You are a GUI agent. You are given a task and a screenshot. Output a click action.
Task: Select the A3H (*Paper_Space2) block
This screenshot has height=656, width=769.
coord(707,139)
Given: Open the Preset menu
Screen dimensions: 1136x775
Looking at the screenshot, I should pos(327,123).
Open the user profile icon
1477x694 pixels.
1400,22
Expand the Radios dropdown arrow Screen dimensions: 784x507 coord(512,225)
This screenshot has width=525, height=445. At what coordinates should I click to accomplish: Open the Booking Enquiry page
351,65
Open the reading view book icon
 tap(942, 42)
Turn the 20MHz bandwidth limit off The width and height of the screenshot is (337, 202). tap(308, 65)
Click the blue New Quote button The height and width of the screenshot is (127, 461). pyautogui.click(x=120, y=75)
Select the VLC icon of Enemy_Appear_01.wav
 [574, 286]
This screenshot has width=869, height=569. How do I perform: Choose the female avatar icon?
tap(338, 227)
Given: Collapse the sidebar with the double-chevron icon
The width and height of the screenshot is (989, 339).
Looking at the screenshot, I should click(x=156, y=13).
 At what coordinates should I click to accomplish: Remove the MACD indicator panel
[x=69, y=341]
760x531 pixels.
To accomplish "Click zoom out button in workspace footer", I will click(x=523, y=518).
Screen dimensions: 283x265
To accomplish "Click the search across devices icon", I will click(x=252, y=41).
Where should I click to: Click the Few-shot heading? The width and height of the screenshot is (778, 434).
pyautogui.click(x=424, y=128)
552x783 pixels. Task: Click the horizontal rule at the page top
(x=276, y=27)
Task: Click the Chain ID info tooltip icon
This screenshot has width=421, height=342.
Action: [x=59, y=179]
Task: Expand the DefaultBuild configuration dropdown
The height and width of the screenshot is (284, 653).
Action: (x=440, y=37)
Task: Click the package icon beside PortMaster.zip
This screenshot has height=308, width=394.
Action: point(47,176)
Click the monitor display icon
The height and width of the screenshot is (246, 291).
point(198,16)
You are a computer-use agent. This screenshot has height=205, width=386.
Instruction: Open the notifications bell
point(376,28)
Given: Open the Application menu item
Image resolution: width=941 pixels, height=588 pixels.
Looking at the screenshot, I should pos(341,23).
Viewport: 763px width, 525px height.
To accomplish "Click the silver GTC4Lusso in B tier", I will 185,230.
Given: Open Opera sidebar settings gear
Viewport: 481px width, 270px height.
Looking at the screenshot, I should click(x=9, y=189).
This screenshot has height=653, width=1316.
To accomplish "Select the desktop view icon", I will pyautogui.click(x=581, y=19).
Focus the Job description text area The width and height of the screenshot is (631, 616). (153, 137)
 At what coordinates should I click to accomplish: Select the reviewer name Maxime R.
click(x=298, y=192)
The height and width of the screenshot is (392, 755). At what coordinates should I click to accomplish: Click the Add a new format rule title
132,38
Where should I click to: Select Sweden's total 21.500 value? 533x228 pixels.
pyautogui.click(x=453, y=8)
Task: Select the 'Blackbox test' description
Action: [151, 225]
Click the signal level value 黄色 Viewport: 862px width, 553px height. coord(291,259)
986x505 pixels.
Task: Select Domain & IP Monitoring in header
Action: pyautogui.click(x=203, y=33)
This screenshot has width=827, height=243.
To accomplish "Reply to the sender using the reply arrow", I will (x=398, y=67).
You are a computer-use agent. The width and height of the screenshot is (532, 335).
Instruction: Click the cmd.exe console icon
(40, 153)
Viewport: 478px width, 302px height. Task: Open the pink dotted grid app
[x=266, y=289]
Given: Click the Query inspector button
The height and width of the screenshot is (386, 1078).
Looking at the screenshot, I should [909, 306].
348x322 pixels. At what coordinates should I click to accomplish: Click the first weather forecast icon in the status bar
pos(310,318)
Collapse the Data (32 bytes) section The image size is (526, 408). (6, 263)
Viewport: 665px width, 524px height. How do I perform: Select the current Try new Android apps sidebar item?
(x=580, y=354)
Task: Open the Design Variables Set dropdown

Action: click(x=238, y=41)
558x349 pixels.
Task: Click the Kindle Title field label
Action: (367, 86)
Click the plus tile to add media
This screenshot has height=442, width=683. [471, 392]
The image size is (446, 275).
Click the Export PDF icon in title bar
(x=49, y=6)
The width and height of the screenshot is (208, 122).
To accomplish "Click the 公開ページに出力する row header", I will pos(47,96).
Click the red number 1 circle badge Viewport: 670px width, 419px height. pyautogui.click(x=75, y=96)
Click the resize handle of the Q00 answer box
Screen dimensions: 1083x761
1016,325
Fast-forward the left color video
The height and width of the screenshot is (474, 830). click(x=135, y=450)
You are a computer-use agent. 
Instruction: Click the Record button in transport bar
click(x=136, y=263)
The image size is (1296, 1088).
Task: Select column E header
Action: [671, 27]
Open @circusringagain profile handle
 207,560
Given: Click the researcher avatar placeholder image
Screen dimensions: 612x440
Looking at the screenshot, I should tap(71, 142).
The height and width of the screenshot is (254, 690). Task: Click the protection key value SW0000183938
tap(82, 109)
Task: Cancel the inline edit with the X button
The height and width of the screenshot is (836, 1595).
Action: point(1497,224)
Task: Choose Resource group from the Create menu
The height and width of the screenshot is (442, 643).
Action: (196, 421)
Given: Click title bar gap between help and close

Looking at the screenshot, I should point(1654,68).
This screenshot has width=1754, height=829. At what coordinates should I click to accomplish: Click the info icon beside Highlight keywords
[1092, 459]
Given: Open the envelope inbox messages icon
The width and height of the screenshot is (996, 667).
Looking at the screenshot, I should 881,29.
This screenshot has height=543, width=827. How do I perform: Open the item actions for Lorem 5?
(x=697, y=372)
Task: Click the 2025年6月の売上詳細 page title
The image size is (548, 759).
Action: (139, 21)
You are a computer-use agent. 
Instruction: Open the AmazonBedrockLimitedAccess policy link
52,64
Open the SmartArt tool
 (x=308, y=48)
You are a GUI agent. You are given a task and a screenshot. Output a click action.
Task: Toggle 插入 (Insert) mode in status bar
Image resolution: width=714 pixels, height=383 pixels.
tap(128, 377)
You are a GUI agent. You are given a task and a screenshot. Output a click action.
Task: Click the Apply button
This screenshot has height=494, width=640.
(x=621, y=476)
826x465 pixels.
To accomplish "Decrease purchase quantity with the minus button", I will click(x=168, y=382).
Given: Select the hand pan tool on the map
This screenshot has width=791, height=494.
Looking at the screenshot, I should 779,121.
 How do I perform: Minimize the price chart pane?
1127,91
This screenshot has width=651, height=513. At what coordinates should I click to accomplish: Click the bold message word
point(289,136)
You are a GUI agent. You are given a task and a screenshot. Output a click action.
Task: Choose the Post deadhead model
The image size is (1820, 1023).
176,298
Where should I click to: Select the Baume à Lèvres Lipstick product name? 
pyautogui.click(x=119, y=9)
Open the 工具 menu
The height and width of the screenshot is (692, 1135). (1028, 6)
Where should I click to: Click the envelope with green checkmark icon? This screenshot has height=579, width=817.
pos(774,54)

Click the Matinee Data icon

____________________

WHAT IS EXPECTED = From the first line of the data above to the line containing "Task: Click the package", repeat everything exactly and add nothing.

ANSWER BOX =
You are a GUI agent. You are given a task and a screenshot. Output a click action.
Task: Select the A3H (*Paper_Space2) block
This screenshot has height=656, width=769.
coord(707,139)
Given: Open the Preset menu
Screen dimensions: 1136x775
Looking at the screenshot, I should pos(327,123).
Open the user profile icon
1477x694 pixels.
1400,22
Expand the Radios dropdown arrow Screen dimensions: 784x507 coord(512,225)
This screenshot has width=525, height=445. At what coordinates should I click to accomplish: Open the Booking Enquiry page
351,65
Open the reading view book icon
 tap(942, 42)
Turn the 20MHz bandwidth limit off The width and height of the screenshot is (337, 202). tap(308, 65)
Click the blue New Quote button The height and width of the screenshot is (127, 461). pyautogui.click(x=120, y=75)
Select the VLC icon of Enemy_Appear_01.wav
 [574, 286]
This screenshot has width=869, height=569. How do I perform: Choose the female avatar icon?
tap(338, 227)
Given: Collapse the sidebar with the double-chevron icon
The width and height of the screenshot is (989, 339).
Looking at the screenshot, I should click(x=156, y=13).
 At what coordinates should I click to accomplish: Remove the MACD indicator panel
[x=69, y=341]
760x531 pixels.
To accomplish "Click zoom out button in workspace footer", I will click(x=523, y=518).
Screen dimensions: 283x265
To accomplish "Click the search across devices icon", I will click(x=252, y=41).
Where should I click to: Click the Few-shot heading? The width and height of the screenshot is (778, 434).
pyautogui.click(x=424, y=128)
552x783 pixels. Task: Click the horizontal rule at the page top
(x=276, y=27)
Task: Click the Chain ID info tooltip icon
This screenshot has width=421, height=342.
Action: [x=59, y=179]
Task: Expand the DefaultBuild configuration dropdown
The height and width of the screenshot is (284, 653).
Action: (x=440, y=37)
Task: Click the package icon beside PortMaster.zip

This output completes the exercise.